Please don’t fall into the facile and even juvenile trap whereby the media portray what has taken place as “torture.” We’re talking about enhanced interrogation. Sure, it’s coerced questioning. But it’s been proven to work. Even Obama’s own security experts find value in the process.

It should be rare, because that’s how it remains effective. But don’t for a second trot out the argument that we as a nation are viewed as evil because we “torture.” We don’t. Bumper sticker lines don’t begin to encompass the efforts our intelligence agents employ to extract information. And what is the first priority of our government — to protect its citizenry from all enemies, foreign and domestic, or to ensure the world likes us? As former Rep. Dick Armey (R-Texas) used to say, “If you love peace more than freedom, you lose.”

Is what Dick Cheney authorized unpleasant? You bet. Would the detainees rather be sitting in silence, praying to their god for another chance to scavenge American lives? You bet. And if you think we get more intel because we let them read the Koran, you’re dead wrong. We can give these terrorists no quarter! If they’re not threatening the United States, then they have nothing to worry about. But if they are, God help them. That’s what everyday Americans deserve — an intelligence system that utilizes every tool.

The former vice president’s argument is sound. He’s vocal today because this country and the world should welcome a debate on what techniques should be allowed and which should not. The Obama administration and Democrats would prefer to stand at the podium and say, “Torture is wrong.” That’s great, but how do you formulate a policy that extracts information from uncooperative, mind-bent savages and murderers? Meanwhile, they cry like babies when the CIA reveals logs stating how many Dems were in the room when they acquiesced to such tactics. Where was the outrage then?

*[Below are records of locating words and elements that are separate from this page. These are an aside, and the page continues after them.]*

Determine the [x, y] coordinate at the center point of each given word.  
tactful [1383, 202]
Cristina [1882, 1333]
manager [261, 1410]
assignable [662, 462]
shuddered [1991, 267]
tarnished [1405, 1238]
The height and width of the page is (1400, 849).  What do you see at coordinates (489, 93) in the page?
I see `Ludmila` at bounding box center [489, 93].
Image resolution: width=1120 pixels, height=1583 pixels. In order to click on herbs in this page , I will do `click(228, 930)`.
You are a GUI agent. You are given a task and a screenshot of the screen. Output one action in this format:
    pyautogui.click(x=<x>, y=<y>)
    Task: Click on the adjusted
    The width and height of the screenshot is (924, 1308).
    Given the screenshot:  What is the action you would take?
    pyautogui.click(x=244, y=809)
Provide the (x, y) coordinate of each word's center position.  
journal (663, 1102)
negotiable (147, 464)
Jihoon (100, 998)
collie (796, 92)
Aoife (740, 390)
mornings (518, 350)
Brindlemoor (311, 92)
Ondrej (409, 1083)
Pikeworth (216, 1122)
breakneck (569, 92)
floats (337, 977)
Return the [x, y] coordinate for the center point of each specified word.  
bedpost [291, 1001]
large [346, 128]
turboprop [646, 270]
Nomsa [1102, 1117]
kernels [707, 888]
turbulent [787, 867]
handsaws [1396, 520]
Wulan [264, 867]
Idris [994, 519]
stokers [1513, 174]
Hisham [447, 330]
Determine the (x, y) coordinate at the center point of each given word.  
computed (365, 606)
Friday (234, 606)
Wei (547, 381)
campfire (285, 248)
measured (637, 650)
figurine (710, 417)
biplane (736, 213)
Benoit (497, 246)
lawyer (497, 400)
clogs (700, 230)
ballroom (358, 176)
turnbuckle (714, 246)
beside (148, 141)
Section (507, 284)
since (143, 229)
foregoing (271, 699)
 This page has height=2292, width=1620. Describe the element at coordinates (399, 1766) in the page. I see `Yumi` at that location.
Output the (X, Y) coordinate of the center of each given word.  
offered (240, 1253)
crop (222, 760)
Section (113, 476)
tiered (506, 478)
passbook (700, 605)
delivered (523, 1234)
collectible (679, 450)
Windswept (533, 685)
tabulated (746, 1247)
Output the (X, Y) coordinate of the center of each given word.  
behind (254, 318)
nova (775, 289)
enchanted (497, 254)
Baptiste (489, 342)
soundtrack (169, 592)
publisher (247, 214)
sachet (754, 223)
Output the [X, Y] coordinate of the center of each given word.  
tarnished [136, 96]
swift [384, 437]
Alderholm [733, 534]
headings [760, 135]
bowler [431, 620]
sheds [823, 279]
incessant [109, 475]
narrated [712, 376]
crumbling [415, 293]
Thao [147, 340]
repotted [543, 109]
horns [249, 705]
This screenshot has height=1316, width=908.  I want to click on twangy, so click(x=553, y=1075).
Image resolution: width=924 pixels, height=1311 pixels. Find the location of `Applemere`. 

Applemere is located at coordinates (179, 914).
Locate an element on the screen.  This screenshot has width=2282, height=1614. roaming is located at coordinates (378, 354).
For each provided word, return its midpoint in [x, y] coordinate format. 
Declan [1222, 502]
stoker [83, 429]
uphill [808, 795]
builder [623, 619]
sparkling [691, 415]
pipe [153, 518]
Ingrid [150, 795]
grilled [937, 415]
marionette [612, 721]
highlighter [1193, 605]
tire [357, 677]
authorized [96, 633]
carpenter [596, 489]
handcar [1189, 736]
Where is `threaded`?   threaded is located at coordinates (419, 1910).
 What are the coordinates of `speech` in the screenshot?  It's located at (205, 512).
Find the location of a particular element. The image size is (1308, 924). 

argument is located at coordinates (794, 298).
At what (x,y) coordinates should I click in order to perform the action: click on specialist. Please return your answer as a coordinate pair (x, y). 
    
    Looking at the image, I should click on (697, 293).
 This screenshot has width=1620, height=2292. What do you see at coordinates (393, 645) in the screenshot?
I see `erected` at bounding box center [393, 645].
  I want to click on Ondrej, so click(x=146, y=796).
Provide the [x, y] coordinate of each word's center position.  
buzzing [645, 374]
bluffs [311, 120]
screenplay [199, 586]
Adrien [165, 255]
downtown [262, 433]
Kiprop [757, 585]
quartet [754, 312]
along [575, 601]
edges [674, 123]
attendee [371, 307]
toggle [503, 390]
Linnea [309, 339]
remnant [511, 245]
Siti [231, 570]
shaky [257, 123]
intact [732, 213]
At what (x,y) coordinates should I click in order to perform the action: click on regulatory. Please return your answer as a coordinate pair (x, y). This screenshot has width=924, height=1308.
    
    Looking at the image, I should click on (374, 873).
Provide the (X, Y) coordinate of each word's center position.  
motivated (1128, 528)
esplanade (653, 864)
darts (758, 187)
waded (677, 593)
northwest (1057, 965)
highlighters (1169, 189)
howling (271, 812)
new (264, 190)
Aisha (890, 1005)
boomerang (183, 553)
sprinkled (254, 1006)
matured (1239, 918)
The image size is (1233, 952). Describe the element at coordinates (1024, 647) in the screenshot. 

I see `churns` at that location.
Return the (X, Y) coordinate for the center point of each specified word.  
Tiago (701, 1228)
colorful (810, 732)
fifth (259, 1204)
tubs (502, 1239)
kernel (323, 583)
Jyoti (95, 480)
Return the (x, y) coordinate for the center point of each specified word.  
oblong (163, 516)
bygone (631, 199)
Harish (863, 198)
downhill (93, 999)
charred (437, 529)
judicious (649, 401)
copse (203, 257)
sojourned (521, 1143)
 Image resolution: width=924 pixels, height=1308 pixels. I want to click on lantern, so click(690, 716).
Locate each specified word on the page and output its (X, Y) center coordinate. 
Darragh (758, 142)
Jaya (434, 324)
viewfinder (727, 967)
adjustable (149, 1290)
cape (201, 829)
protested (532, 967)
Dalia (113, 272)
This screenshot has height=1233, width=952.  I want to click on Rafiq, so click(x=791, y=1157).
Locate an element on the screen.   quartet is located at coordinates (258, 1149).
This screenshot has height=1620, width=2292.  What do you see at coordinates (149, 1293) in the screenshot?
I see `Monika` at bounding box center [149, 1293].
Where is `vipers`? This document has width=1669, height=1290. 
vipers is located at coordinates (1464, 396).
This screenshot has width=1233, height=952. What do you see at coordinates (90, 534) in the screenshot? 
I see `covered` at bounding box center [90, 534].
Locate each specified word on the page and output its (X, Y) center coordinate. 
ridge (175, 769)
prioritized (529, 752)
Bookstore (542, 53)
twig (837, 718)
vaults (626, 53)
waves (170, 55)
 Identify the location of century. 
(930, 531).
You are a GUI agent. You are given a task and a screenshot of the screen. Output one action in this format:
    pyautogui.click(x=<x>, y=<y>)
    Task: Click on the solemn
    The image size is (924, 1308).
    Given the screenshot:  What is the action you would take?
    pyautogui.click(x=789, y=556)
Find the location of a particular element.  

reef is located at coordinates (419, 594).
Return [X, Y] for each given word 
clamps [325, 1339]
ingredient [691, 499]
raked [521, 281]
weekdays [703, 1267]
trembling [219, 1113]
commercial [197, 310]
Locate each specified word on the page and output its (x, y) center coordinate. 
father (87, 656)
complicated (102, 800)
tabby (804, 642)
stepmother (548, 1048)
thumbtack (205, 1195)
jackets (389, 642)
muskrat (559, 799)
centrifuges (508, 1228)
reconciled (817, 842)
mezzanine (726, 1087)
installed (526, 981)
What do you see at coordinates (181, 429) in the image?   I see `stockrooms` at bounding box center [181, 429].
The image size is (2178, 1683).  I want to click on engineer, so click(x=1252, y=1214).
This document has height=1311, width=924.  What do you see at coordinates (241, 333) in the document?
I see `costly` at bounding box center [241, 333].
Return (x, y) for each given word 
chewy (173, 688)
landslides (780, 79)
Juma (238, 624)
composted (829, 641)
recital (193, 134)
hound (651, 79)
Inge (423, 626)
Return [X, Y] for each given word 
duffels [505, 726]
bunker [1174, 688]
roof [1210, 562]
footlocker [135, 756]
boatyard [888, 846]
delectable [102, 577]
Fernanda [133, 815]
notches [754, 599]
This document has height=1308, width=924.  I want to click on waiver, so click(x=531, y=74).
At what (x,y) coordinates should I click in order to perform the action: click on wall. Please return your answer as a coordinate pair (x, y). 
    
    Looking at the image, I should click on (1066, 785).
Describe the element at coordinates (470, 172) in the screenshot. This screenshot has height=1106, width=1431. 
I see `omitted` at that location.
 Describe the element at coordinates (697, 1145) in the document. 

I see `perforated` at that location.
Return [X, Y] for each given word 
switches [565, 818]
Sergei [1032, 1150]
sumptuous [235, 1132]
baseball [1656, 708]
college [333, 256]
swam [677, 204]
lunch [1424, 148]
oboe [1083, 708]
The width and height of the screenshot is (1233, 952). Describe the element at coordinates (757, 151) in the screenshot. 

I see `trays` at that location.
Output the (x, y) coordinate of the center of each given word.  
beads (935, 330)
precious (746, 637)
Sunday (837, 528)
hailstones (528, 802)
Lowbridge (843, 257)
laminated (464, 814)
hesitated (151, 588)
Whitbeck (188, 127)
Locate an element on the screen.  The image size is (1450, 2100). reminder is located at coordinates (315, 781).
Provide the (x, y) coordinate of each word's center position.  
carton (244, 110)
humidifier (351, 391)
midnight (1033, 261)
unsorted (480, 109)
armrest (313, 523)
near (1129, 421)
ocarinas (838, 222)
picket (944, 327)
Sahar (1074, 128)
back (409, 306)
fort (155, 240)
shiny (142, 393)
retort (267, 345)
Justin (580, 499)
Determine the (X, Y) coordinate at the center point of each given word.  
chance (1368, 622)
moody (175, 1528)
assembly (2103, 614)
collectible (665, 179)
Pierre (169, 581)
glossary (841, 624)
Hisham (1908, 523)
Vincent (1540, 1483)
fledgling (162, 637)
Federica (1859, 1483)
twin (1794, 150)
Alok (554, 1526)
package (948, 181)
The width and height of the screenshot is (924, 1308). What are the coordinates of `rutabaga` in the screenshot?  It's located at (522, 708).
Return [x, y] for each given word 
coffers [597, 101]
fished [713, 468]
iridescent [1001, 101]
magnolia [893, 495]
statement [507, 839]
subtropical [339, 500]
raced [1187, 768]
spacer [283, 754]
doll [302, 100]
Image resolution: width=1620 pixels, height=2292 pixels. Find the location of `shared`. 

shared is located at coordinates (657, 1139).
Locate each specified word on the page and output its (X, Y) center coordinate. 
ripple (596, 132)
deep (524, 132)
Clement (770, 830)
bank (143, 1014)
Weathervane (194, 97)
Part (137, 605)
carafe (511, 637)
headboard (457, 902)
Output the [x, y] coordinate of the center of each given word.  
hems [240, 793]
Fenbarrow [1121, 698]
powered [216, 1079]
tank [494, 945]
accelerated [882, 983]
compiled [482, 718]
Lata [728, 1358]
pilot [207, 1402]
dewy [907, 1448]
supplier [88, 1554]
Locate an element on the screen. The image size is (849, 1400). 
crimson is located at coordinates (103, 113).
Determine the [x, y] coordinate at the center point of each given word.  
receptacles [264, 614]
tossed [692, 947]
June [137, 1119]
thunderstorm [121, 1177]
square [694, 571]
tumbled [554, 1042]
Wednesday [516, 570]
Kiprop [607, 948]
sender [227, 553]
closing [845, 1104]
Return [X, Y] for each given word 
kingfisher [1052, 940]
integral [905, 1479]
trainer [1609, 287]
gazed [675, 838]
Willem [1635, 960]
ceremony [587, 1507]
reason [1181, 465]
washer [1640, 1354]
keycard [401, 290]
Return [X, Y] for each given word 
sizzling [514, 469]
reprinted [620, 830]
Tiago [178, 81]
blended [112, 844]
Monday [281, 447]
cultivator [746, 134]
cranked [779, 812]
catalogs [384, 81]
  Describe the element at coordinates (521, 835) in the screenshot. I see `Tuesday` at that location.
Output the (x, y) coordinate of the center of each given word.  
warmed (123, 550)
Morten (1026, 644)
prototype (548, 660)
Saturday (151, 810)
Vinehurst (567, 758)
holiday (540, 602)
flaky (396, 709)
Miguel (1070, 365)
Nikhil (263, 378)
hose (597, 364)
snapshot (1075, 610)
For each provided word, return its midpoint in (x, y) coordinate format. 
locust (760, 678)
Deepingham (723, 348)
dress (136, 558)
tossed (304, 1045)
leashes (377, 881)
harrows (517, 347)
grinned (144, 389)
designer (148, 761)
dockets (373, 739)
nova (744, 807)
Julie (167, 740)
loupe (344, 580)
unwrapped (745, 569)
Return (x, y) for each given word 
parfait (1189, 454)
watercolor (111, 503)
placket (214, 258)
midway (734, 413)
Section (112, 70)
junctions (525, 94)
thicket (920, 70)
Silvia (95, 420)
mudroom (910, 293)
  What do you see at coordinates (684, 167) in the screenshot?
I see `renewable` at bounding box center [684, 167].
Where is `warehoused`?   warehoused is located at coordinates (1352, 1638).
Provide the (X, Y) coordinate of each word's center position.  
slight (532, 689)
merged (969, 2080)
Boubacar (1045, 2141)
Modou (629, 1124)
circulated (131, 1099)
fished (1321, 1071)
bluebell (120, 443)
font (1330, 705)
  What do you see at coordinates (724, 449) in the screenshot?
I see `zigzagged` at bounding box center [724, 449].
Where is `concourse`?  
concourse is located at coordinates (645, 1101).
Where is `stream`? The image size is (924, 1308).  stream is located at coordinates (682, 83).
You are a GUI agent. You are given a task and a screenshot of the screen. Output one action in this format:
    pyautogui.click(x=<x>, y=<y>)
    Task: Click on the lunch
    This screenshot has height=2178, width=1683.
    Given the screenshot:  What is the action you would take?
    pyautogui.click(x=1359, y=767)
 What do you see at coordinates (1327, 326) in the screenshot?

To avoid a sensitive topic because you’re afraid of the political fallout is irresponsible at best and dangerous at worst. Obama didn’t feel constrained to avoid wading into the ethical brew surrounding stem cell research. So he should boldly stand at the threshold of this debate, take what Dick Cheney and others have revealed to heart, and have a serious discussion on what elements have and will continue to keep this country safe from the scourge of terrorism.